> _WHAT THIS TASK INVOLVES_
The output should be identical to the entries that follow.

(Stored data entries)
-- Opening Marker --
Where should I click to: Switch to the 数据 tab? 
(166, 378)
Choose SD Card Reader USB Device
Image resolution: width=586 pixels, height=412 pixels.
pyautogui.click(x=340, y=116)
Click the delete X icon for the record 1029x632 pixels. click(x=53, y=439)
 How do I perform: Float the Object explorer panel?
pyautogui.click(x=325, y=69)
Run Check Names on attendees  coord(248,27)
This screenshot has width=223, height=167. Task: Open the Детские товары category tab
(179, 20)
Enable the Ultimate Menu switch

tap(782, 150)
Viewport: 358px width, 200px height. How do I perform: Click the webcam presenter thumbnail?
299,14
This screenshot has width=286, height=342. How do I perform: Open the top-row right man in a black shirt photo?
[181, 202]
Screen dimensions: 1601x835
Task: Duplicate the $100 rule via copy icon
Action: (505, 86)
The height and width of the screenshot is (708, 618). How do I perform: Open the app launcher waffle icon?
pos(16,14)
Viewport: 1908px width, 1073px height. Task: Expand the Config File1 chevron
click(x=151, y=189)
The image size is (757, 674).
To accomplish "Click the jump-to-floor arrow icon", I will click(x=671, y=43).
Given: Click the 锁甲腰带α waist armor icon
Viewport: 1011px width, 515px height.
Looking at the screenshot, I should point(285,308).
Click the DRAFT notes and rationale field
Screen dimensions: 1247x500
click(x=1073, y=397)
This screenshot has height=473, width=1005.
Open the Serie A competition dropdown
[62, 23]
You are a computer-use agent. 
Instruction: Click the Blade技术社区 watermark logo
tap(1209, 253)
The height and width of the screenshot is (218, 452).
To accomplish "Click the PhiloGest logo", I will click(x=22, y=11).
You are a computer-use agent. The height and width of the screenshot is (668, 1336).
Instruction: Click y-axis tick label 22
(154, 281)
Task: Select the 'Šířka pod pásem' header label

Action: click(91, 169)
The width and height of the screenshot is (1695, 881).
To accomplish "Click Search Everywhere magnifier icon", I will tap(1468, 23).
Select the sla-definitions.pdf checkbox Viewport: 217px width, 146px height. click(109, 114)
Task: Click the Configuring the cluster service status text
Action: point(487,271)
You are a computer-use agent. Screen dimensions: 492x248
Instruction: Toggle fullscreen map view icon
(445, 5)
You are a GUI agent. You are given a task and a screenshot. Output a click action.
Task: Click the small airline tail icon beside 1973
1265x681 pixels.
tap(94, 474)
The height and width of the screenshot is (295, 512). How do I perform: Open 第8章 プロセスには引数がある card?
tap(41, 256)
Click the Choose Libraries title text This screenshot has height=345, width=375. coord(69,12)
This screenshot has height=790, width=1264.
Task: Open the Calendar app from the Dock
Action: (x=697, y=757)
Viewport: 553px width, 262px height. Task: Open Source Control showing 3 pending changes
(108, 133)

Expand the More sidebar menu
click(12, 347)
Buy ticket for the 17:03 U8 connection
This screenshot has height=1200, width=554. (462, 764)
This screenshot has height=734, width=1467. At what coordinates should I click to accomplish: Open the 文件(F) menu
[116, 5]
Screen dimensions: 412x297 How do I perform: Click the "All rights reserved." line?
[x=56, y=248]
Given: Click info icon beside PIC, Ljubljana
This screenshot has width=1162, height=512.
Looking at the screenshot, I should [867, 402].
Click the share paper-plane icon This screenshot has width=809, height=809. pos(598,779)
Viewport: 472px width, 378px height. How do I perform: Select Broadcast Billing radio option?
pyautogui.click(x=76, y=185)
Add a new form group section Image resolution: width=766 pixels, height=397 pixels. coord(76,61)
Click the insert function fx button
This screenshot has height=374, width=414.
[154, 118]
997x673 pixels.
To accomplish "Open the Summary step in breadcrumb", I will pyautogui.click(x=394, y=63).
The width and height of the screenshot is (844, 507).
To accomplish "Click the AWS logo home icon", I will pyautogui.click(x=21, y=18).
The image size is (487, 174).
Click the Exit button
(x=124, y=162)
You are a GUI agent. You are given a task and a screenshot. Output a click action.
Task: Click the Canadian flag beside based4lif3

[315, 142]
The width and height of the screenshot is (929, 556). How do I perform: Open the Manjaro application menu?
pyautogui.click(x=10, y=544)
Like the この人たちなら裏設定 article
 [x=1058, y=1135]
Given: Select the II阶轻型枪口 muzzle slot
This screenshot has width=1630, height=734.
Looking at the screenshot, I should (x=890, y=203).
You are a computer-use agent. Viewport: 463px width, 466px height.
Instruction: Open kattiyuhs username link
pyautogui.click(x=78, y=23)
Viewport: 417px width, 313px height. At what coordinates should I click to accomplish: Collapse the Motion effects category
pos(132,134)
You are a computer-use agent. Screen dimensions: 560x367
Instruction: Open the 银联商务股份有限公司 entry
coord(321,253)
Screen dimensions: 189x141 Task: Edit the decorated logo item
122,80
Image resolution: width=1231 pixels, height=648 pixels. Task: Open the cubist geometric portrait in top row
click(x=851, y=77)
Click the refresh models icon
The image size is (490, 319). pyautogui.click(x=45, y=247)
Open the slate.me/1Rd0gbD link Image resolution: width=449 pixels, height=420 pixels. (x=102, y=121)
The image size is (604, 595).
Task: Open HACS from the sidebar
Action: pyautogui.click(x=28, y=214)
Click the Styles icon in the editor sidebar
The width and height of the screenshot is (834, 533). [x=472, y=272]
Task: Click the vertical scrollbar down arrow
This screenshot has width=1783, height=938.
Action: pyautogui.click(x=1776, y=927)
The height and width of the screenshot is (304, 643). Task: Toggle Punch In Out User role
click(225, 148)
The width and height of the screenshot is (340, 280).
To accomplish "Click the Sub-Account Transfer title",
-- Closing Marker --
> _TASK OUTPUT_
Where should I click to: Switch to the 数据 tab? 
(166, 378)
Choose SD Card Reader USB Device
Image resolution: width=586 pixels, height=412 pixels.
pyautogui.click(x=340, y=116)
Click the delete X icon for the record 1029x632 pixels. click(x=53, y=439)
 How do I perform: Float the Object explorer panel?
pyautogui.click(x=325, y=69)
Run Check Names on attendees  coord(248,27)
This screenshot has width=223, height=167. Task: Open the Детские товары category tab
(179, 20)
Enable the Ultimate Menu switch

tap(782, 150)
Viewport: 358px width, 200px height. How do I perform: Click the webcam presenter thumbnail?
299,14
This screenshot has width=286, height=342. How do I perform: Open the top-row right man in a black shirt photo?
[181, 202]
Screen dimensions: 1601x835
Task: Duplicate the $100 rule via copy icon
Action: (505, 86)
The height and width of the screenshot is (708, 618). How do I perform: Open the app launcher waffle icon?
pos(16,14)
Viewport: 1908px width, 1073px height. Task: Expand the Config File1 chevron
click(x=151, y=189)
The image size is (757, 674).
To accomplish "Click the jump-to-floor arrow icon", I will click(x=671, y=43).
Given: Click the 锁甲腰带α waist armor icon
Viewport: 1011px width, 515px height.
Looking at the screenshot, I should point(285,308).
Click the DRAFT notes and rationale field
Screen dimensions: 1247x500
click(x=1073, y=397)
This screenshot has height=473, width=1005.
Open the Serie A competition dropdown
[62, 23]
You are a computer-use agent. 
Instruction: Click the Blade技术社区 watermark logo
tap(1209, 253)
The height and width of the screenshot is (218, 452).
To accomplish "Click the PhiloGest logo", I will click(x=22, y=11).
You are a computer-use agent. The height and width of the screenshot is (668, 1336).
Instruction: Click y-axis tick label 22
(154, 281)
Task: Select the 'Šířka pod pásem' header label

Action: click(91, 169)
The width and height of the screenshot is (1695, 881).
To accomplish "Click Search Everywhere magnifier icon", I will tap(1468, 23).
Select the sla-definitions.pdf checkbox Viewport: 217px width, 146px height. click(109, 114)
Task: Click the Configuring the cluster service status text
Action: point(487,271)
You are a computer-use agent. Screen dimensions: 492x248
Instruction: Toggle fullscreen map view icon
(445, 5)
You are a GUI agent. You are given a task and a screenshot. Output a click action.
Task: Click the small airline tail icon beside 1973
1265x681 pixels.
tap(94, 474)
The height and width of the screenshot is (295, 512). How do I perform: Open 第8章 プロセスには引数がある card?
tap(41, 256)
Click the Choose Libraries title text This screenshot has height=345, width=375. coord(69,12)
This screenshot has height=790, width=1264.
Task: Open the Calendar app from the Dock
Action: (x=697, y=757)
Viewport: 553px width, 262px height. Task: Open Source Control showing 3 pending changes
(108, 133)

Expand the More sidebar menu
click(12, 347)
Buy ticket for the 17:03 U8 connection
This screenshot has height=1200, width=554. (462, 764)
This screenshot has height=734, width=1467. At what coordinates should I click to accomplish: Open the 文件(F) menu
[116, 5]
Screen dimensions: 412x297 How do I perform: Click the "All rights reserved." line?
[x=56, y=248]
Given: Click info icon beside PIC, Ljubljana
This screenshot has width=1162, height=512.
Looking at the screenshot, I should [867, 402].
Click the share paper-plane icon This screenshot has width=809, height=809. pos(598,779)
Viewport: 472px width, 378px height. How do I perform: Select Broadcast Billing radio option?
pyautogui.click(x=76, y=185)
Add a new form group section Image resolution: width=766 pixels, height=397 pixels. coord(76,61)
Click the insert function fx button
This screenshot has height=374, width=414.
[154, 118]
997x673 pixels.
To accomplish "Open the Summary step in breadcrumb", I will pyautogui.click(x=394, y=63).
The width and height of the screenshot is (844, 507).
To accomplish "Click the AWS logo home icon", I will pyautogui.click(x=21, y=18).
The image size is (487, 174).
Click the Exit button
(x=124, y=162)
You are a GUI agent. You are given a task and a screenshot. Output a click action.
Task: Click the Canadian flag beside based4lif3

[315, 142]
The width and height of the screenshot is (929, 556). How do I perform: Open the Manjaro application menu?
pyautogui.click(x=10, y=544)
Like the この人たちなら裏設定 article
 [x=1058, y=1135]
Given: Select the II阶轻型枪口 muzzle slot
This screenshot has width=1630, height=734.
Looking at the screenshot, I should (x=890, y=203).
You are a computer-use agent. Viewport: 463px width, 466px height.
Instruction: Open kattiyuhs username link
pyautogui.click(x=78, y=23)
Viewport: 417px width, 313px height. At what coordinates should I click to accomplish: Collapse the Motion effects category
pos(132,134)
You are a computer-use agent. Screen dimensions: 560x367
Instruction: Open the 银联商务股份有限公司 entry
coord(321,253)
Screen dimensions: 189x141 Task: Edit the decorated logo item
122,80
Image resolution: width=1231 pixels, height=648 pixels. Task: Open the cubist geometric portrait in top row
click(x=851, y=77)
Click the refresh models icon
The image size is (490, 319). pyautogui.click(x=45, y=247)
Open the slate.me/1Rd0gbD link Image resolution: width=449 pixels, height=420 pixels. (x=102, y=121)
The image size is (604, 595).
Task: Open HACS from the sidebar
Action: pyautogui.click(x=28, y=214)
Click the Styles icon in the editor sidebar
The width and height of the screenshot is (834, 533). [x=472, y=272]
Task: Click the vertical scrollbar down arrow
This screenshot has width=1783, height=938.
Action: pyautogui.click(x=1776, y=927)
The height and width of the screenshot is (304, 643). Task: Toggle Punch In Out User role
click(225, 148)
The width and height of the screenshot is (340, 280).
To accomplish "Click the Sub-Account Transfer title",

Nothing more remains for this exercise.